UPFC阻尼转矩分析和PSS分布式设计在大规模电网中的应用研究
发布时间:2018-10-20 13:29
【摘要】:论文以我国某省实际电网为研究背景,旨在提高该省网的动态稳定性和运行安全性,抑制系统低频振荡的发生。论文主要从两个方向进行了研究。首先,在FACTS设备上附加阻尼控制器。由于该省电网新加装了一台UPFC,UPFC具有强大的潮流和电压等控制功能,控制通道数较多,因此可在其控制通道上附加阻尼控制器,向系统提供阻尼。

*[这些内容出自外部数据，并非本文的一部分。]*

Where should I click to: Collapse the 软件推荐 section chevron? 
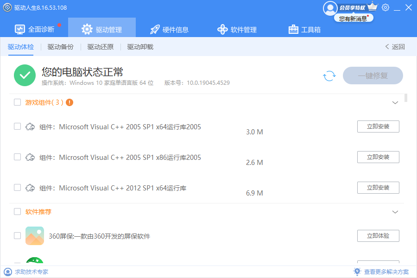pyautogui.click(x=395, y=212)
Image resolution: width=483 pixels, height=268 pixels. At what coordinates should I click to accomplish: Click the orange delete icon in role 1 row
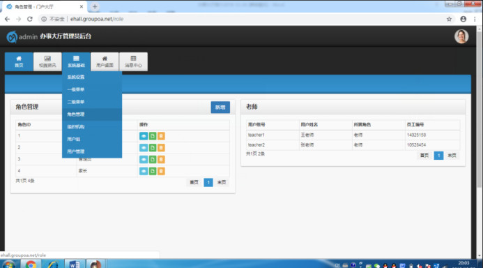pos(161,136)
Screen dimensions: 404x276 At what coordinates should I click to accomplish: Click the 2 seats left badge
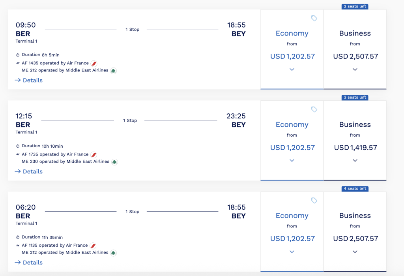[355, 6]
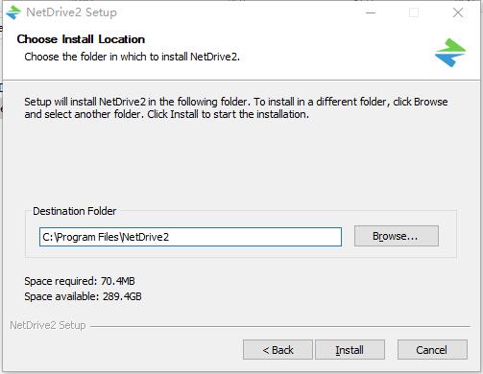Click the "NetDrive2 Setup" window title text

tap(71, 12)
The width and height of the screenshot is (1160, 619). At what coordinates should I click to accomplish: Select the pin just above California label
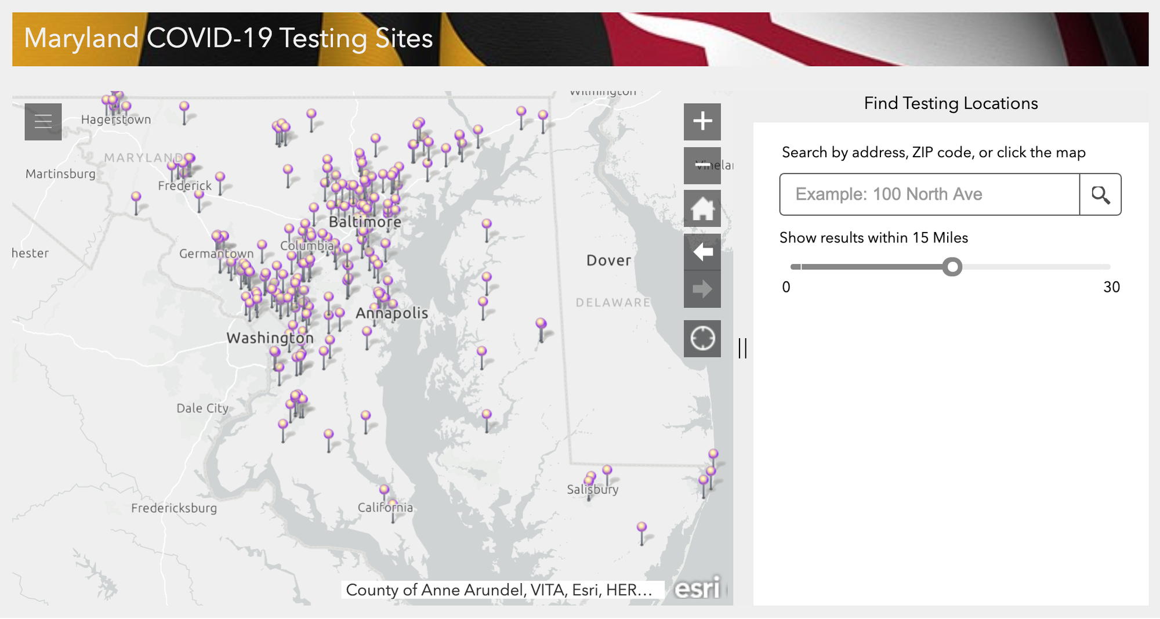(384, 490)
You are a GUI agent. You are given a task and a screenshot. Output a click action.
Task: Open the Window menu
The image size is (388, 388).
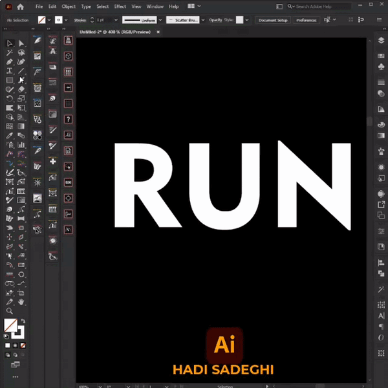coord(155,6)
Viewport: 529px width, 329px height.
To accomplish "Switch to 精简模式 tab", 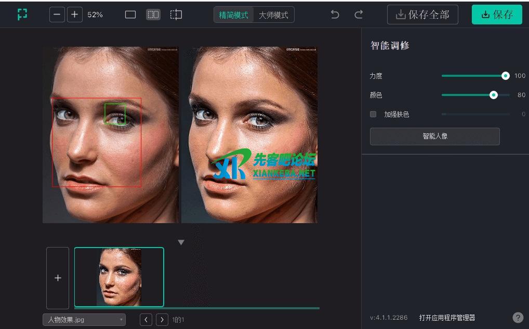I will 234,15.
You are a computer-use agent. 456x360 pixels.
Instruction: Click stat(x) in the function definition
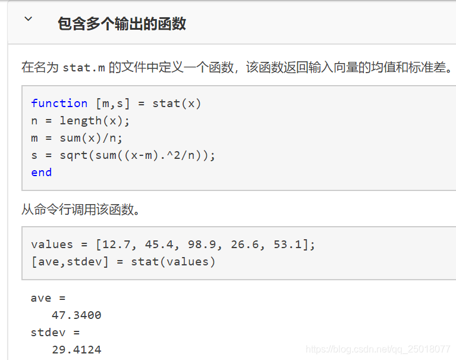pos(177,104)
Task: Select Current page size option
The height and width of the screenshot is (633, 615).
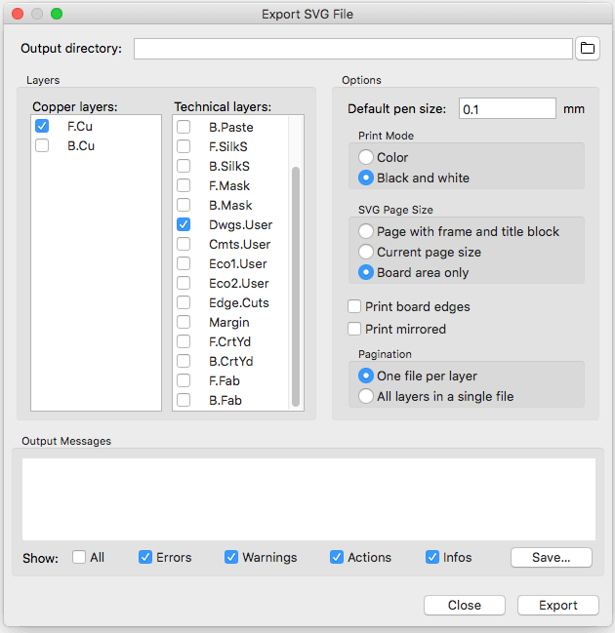Action: [367, 252]
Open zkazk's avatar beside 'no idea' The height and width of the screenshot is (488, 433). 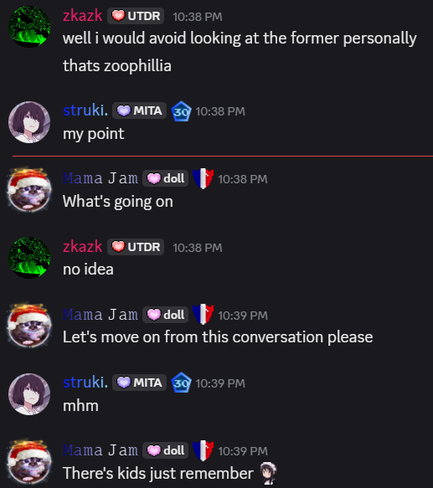[29, 258]
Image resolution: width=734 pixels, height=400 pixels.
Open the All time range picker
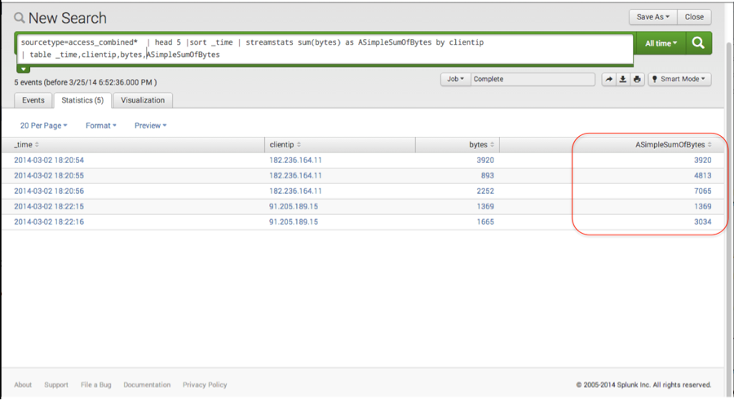point(661,43)
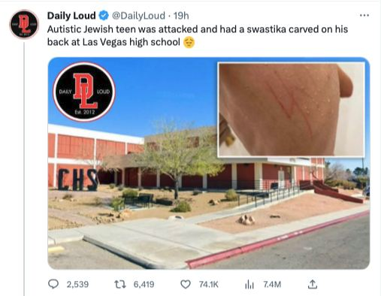Click the sad face emoji in tweet
381x296 pixels.
[x=189, y=42]
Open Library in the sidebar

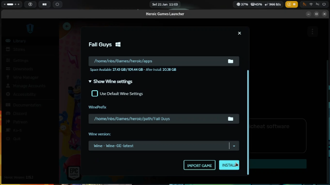pos(20,41)
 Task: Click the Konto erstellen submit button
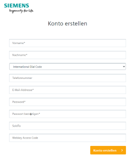[x=108, y=150]
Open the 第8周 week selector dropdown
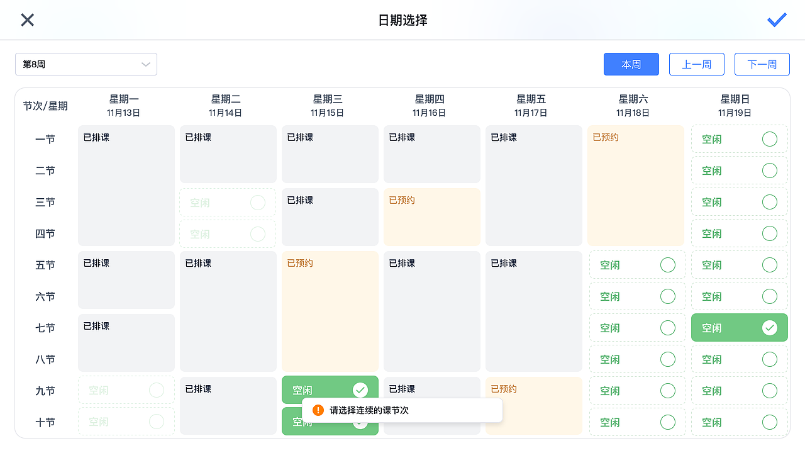The width and height of the screenshot is (805, 453). (x=86, y=64)
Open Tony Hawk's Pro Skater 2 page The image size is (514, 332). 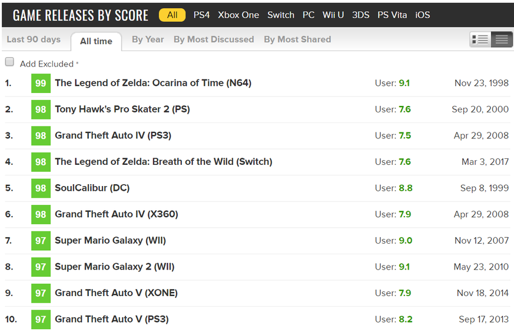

本论文在MATLAB软件环境下,独立编写了一套适用于多机系统中UPFC阻尼转矩分析的程序,利用阻尼转矩分析方法研究了阻尼控制器附加在UPFC不同控制通道上时向目标模式提供阻尼的情况,包括阻尼在各台机组之间传递分配的过程,各台机组参与模式振荡的程度。最后选出了阻尼控制器的最佳安装通道,即控制交流电压V的通道,并将结果与模式分析法进行了对比验证,证明了其正确性。此外,论文通过在发电机组上加装电力系统稳定器来提高系统阻尼,并提出了设计稳定器的一种新方法,即稳定器的分布式设计方法。该方法以发电机出口升压变压器高压侧母线电压角度为相位参考点建立本地模型,不需要求解计算发电厂以外的系统参数,只要采集本地的信号即可,因此其设计简单方便,并适合在大规模电网中的应用,本论文首先在MATLAB软件环境下,以单机无穷大母线系统为例,利用分布式原理设计了电力系统稳定器,并进行了仿真验证,证明了该方法的有效性。随后针对该省电网2016年夏季高峰运行方式,在PSD-BPA电力系统分析软件环境下,计算了网络中存在的5个低频振荡模式,并用分布式设计方法设计了稳定器。最后,在频域内对比了稳定器加装前后振荡模式的阻尼比变化情况,同时在时域内进行了仿真,对比了稳定器加装前后系统振荡的幅度。无论频域还是时域内的结果都表明了分布式方法设计的稳定器提高了该省网的动态稳定性,适于在大规模电网中的应用设计。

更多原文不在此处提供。